Keeping your budget under control

There are several ways to control (and even reduce) costs throughout the lifetime of your project. Understanding these is very useful, especially when your budget is tight.

Here are some tips.

  • Don’t build what you don’t need.
    Develop a plan where everything in the building has a fundamental need. Having a rigour about this process helps to control costs further into the project, because a great deal of thought has gone into what’s required.
  • Look at what you’ve got and ask how you can make your existing space work better.
    As a general rule, reconfiguring existing space costs half the price of building new space.
  • Think about materials and what’s valuable to you.
    We often suggest having one focal feature that you love, whether that’s a sliding door, an oak floor or a woodburner.

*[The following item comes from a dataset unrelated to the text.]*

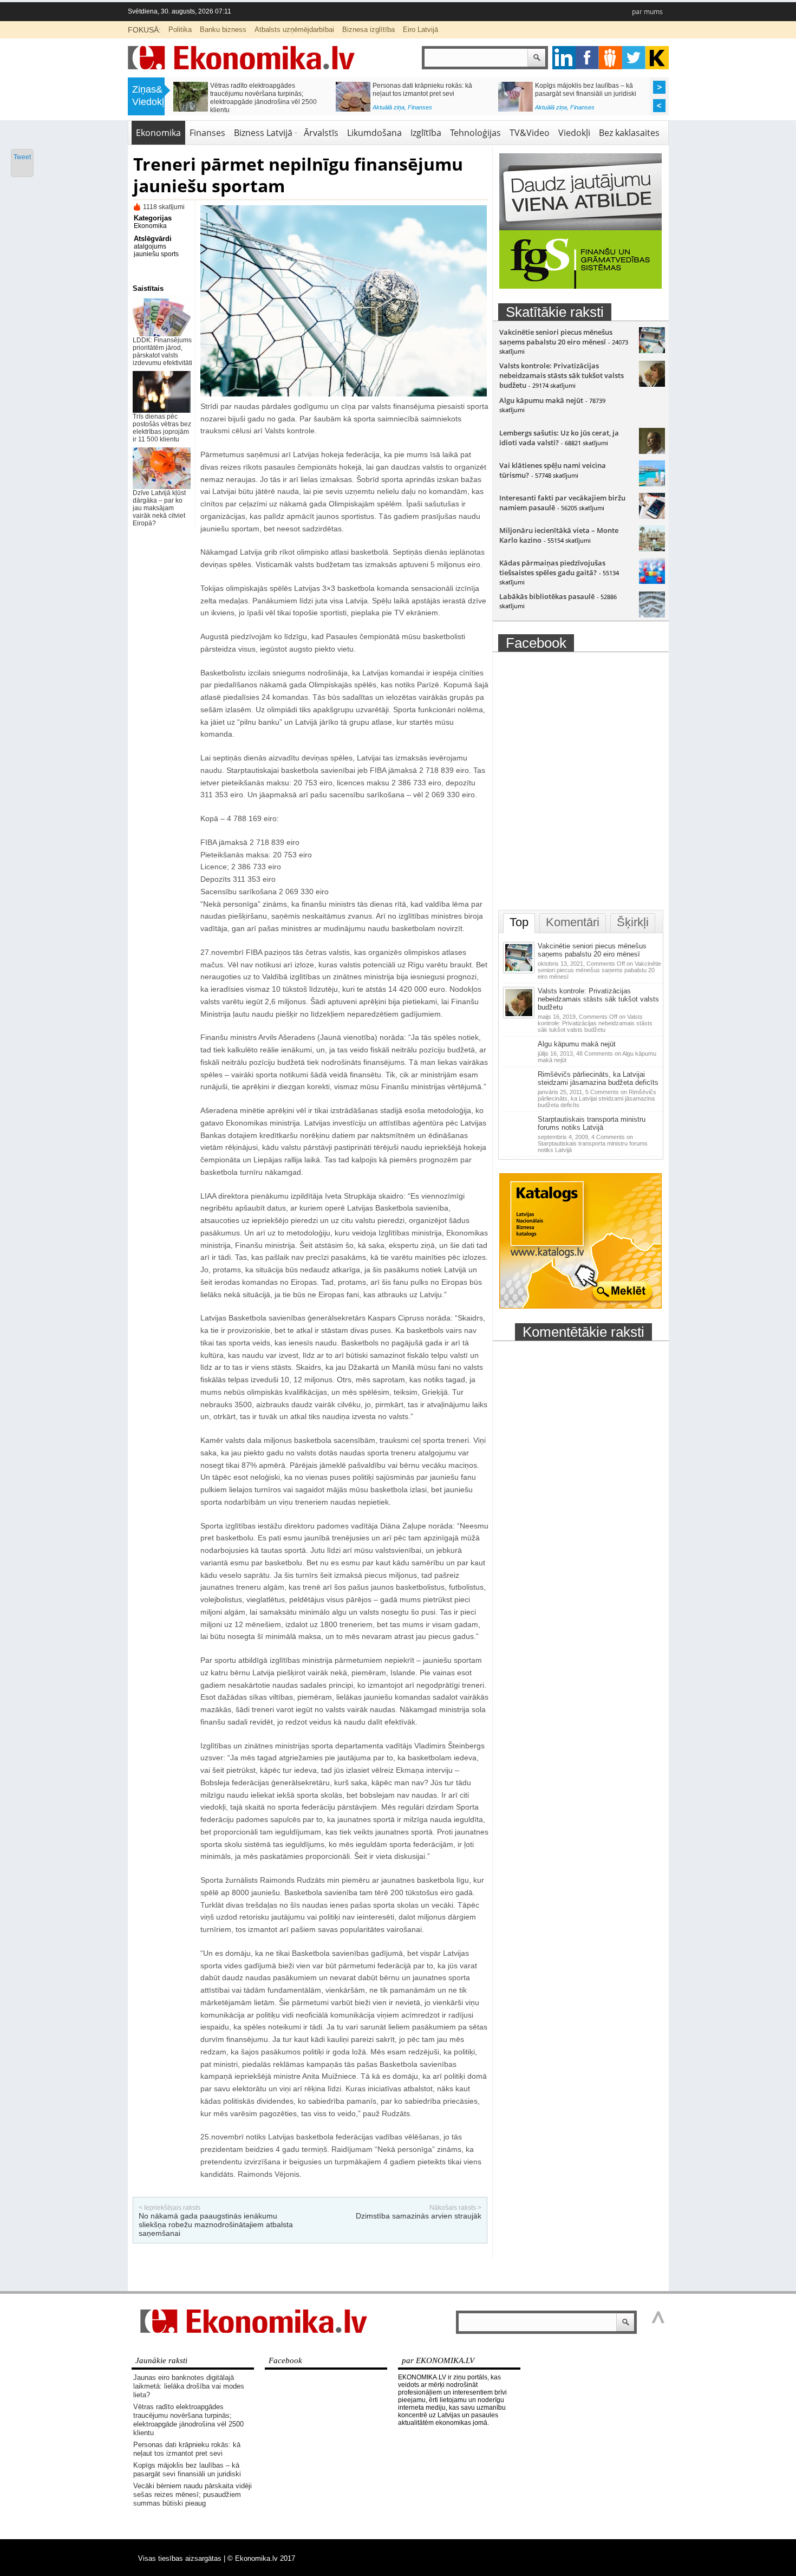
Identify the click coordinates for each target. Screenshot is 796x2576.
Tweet (22, 157)
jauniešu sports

Spend your money on this key feature and use less expensive materials elsewhere.
  • Consider the costs involved in bringing the project to completion.
    Careful planning and drawings save expensive experiments on-site. To adapt a common maxim, plan twice, build once.
  • Create a shopping list for the project and put it out to tender.
    We typically find that tenders can differ by up to 25% and 40% of the project cost, so it pays to ask multiple contractors to quote to ensure you’re getting the best price. The price tendered forms the basis of the contract with your builder and makes it much easier to manage costs once you’re at the build stage.
  • Manage costs during the build stage.
    When we are managing a project we keep a close eye on the costs on site and often find that we can continue to make savings throughout the life of the build. We also benefit from the tender process, which has affixed a cost to every item involved in the build and makes it easier to see additional costs as they arise.

When it comes to telling you how much a project will cost, many people will tell you “how long is a piece of string”. But following this process helps you to set and stick to your budget – and to create a solution that gives you everything you want.